Varen: Di meeting nanti, jangan mau ditekan sama mereka. Kamu udah banyak belajar, kan?

Varen: Kalau ada apa-apa langsung beritahu aku, ya?

Varen: Tugas dari Terry ini memang menyebalkan, tapi kuusahakan segera menyelesaikannya dan langsung ke kantor.

Varen: Zana?

Senyum merekah dari bibirku tanpa tertahan. Sikap Varen ini seperti induk ayam yang melindungi anaknya. Dia bahkan sempat-sempatnya mengkhawatirkanku di rapat nanti. Senyum langsung menghilang dari bibirku saat sadar ada kemungkinan Varen dijauhkan supaya para C-Levels bisa bersikap seenaknya tanpa saksi. Apalagi mereka tahu aku tidak mengadu pada Ayah tentang tindakan meremehkan yang mereka lakukan.

Kubalas pesan Varen dengan cepat, memintanya untuk mengirimkan beberapa data yang harus kupelajari sebelum rapat dimulai. Untunglah semua data itu ada dalam laptop yang dibawa Varen sehingga aku bisa mendapatkan informasi dengan cepat.

Sepagian itu kuhabiskan waktu dengan bekerja, meminta beberapa informasi tambahan dari tim Varen yang ada di kantor dan berdiskusi dengan mereka. Varen memiliki tim solid dengan kinerja baik. Aku juga memutuskan untuk makan siang di dalam ruangan saja karena malas bergerak. Mehmud berbaik hati membelikan gado-gado di kantin karyawan.

Sambil makan, aku menggulirkan jari di ponsel untuk melihat pesan-pesan yang masuk. Ren, salah satu sepupuku mengajak makan siang besok. Katanya dia mau mengobrol karena ayahnya menyuruh Ren menjadi pegawai kantoran. Om-ku satu itu memang ada-ada saja. Masa dia meminta anaknya untuk tidak terjun ke bisnis keluarga. Namun, aku langsung teringat pada diri sendiri. Aku pun tidak langsung terjun ke bisnis keluarga sebelumnya.

Setelah makan siang, seperti biasanya aku membersihkan diri. Menyikat gigi setelah makan merupakan hal yang biasa kulakukan. Varen sering menggodaku karena hal ini, katanya isi tasku seperti orang mau kabur dari rumah. Mulai dari sikat gigi sampai sampo kering ada di sana. Khusus sampo kering, aku memang membawanya kemana-mana sejak menjadi relawan dulu. Waktu yang terbatas untuk membersihkan diri, membuatku selalu siap dengan benda-benda praktis.

Hawa di ruang rapat sangat dingin. Setidaknya itu yang kurasakan. Mungkin selain pendingin udara, juga aura yang dikeluarkan para C-Levels. Ami dan Sadina jelas-jelas mengabaikanku sementara Syam dan Terry hanya mengangguk tanpa tersenyum.

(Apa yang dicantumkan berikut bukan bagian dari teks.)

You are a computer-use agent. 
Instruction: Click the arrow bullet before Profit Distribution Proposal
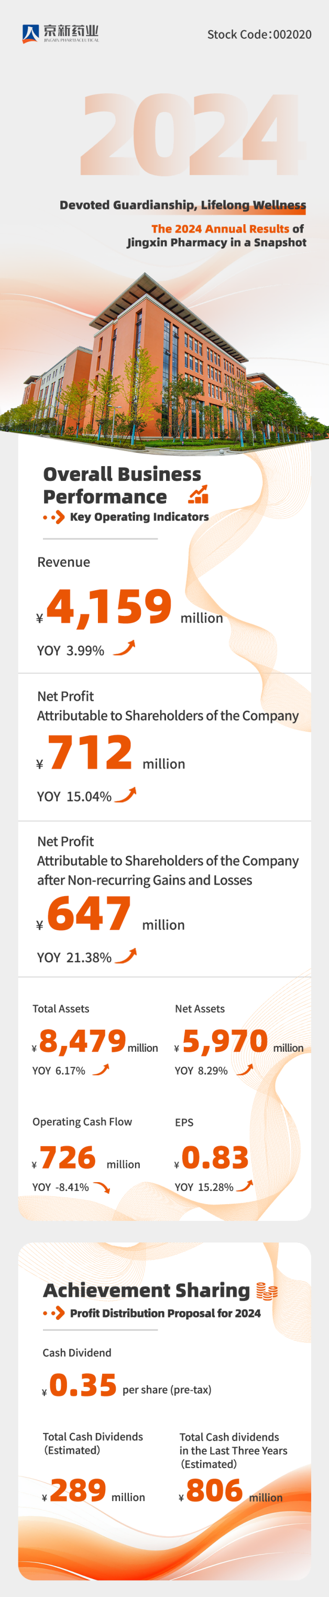point(55,1313)
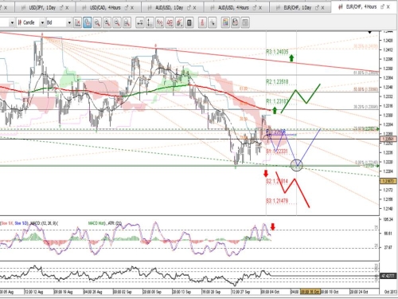Click the zoom in magnifier icon
Screen dimensions: 398x299
coord(107,23)
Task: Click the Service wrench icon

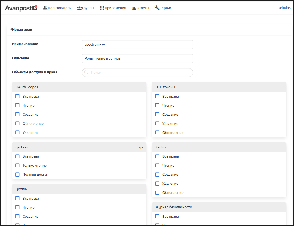Action: 157,8
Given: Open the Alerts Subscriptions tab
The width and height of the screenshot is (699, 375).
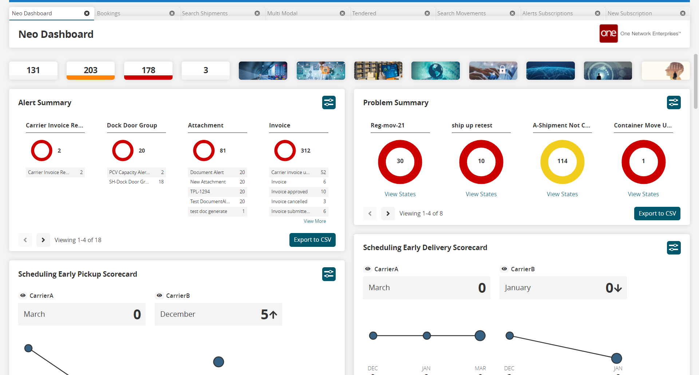Looking at the screenshot, I should coord(547,13).
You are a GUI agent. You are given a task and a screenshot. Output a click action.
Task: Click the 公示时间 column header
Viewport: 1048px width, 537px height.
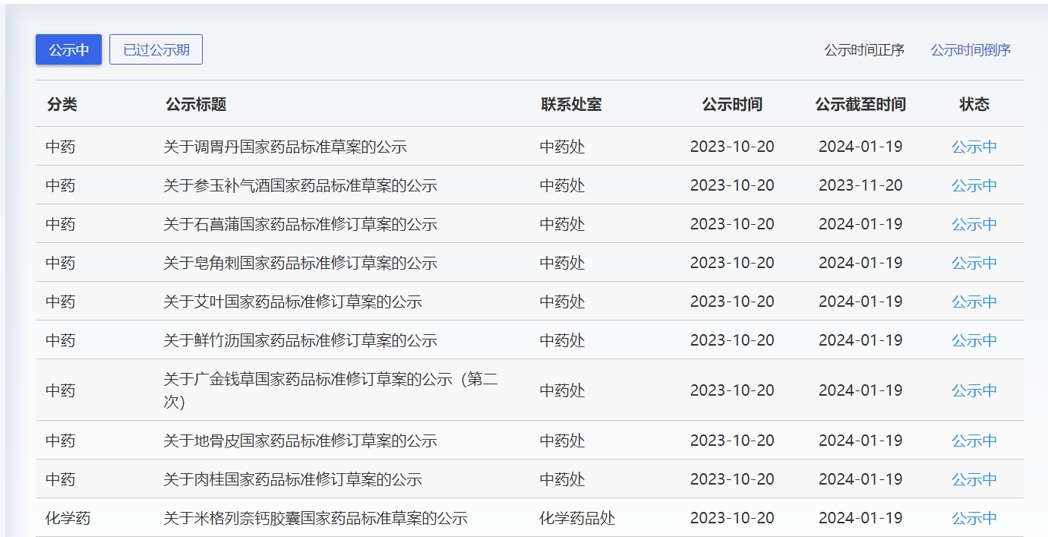732,104
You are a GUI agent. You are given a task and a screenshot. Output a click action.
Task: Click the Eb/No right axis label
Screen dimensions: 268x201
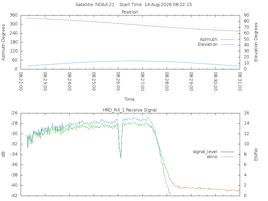pos(256,154)
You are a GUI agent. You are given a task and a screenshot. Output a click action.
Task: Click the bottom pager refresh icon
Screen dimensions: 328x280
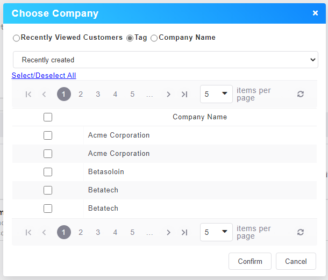301,232

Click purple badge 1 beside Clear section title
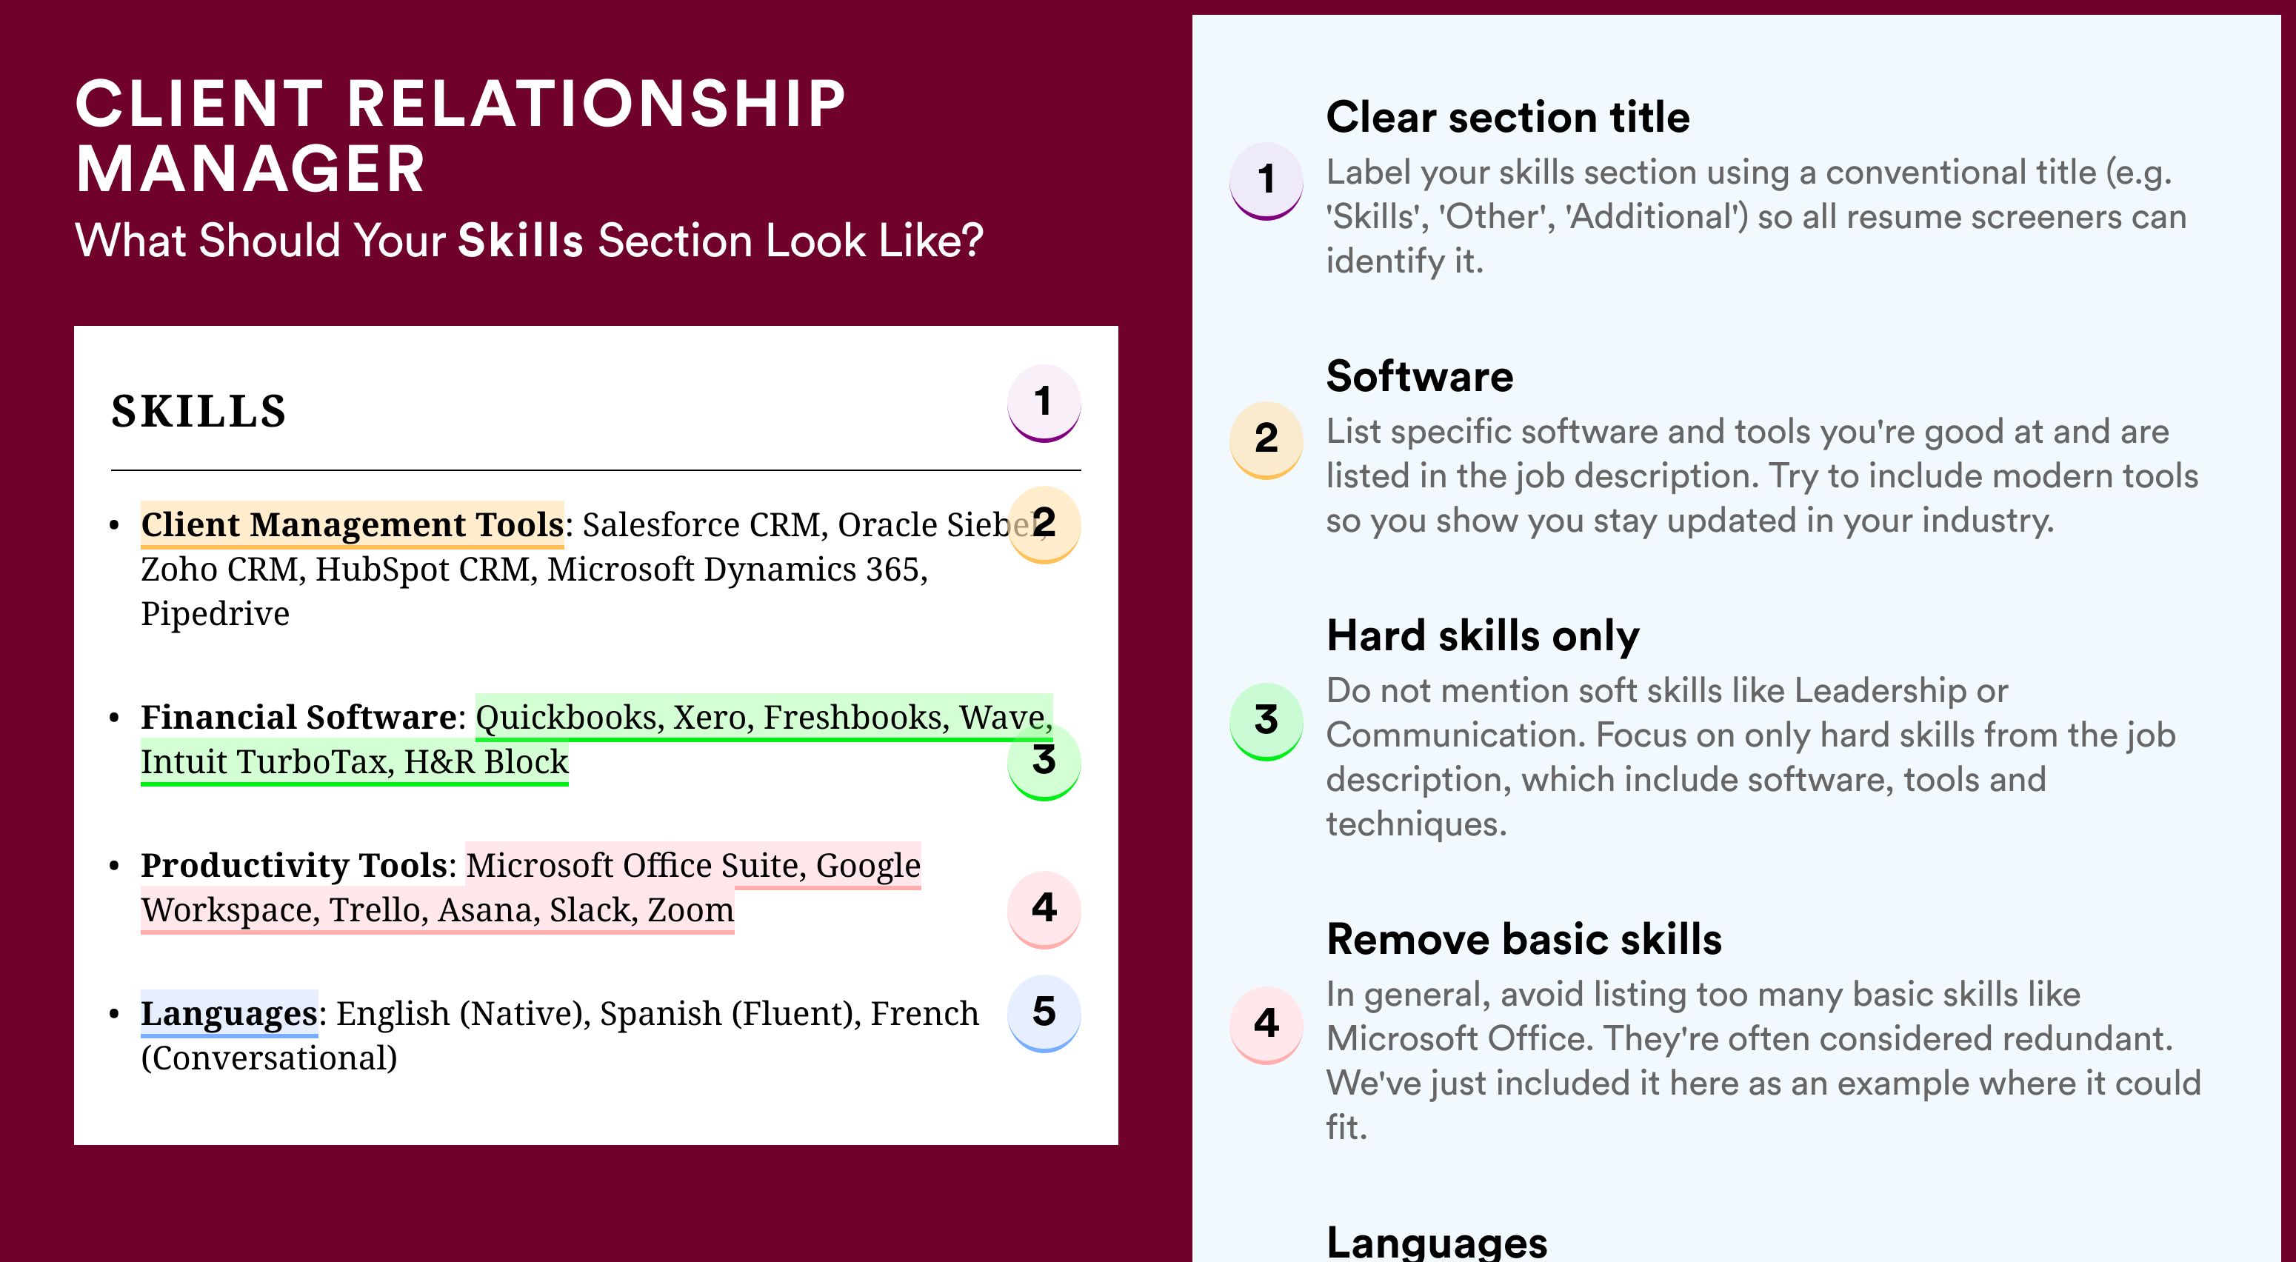pyautogui.click(x=1267, y=181)
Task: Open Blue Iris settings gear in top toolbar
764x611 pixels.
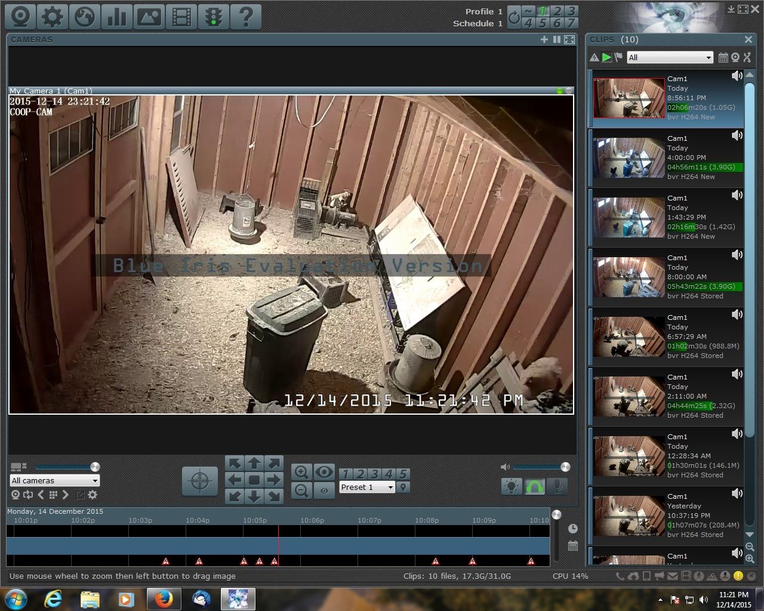Action: [52, 16]
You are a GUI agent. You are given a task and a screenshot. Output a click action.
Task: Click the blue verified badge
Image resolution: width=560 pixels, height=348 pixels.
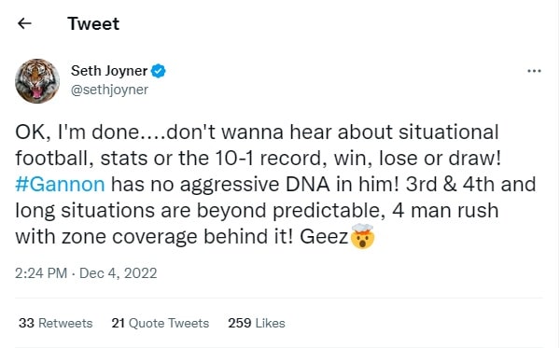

"Semua sudah hadir?" tanya Om Danar yang sedang menyambungkan koneksi antara in-focus dengan ponsel. Teknologi yang berkembang saat ini memungkin orang untuk menyambungkan file presentasi di ponsel langsung ke in-focus.

Kami membicarakan berbagai rencana strategi yang akan dijalankan tahun ini. Beberapa kali Om Danar, menjelaskan padaku tentang rencana-rencana tersebut. Padahal aku sudah mengetahui hal tersebut dari data dan informasi yang diberikan oleh Varen.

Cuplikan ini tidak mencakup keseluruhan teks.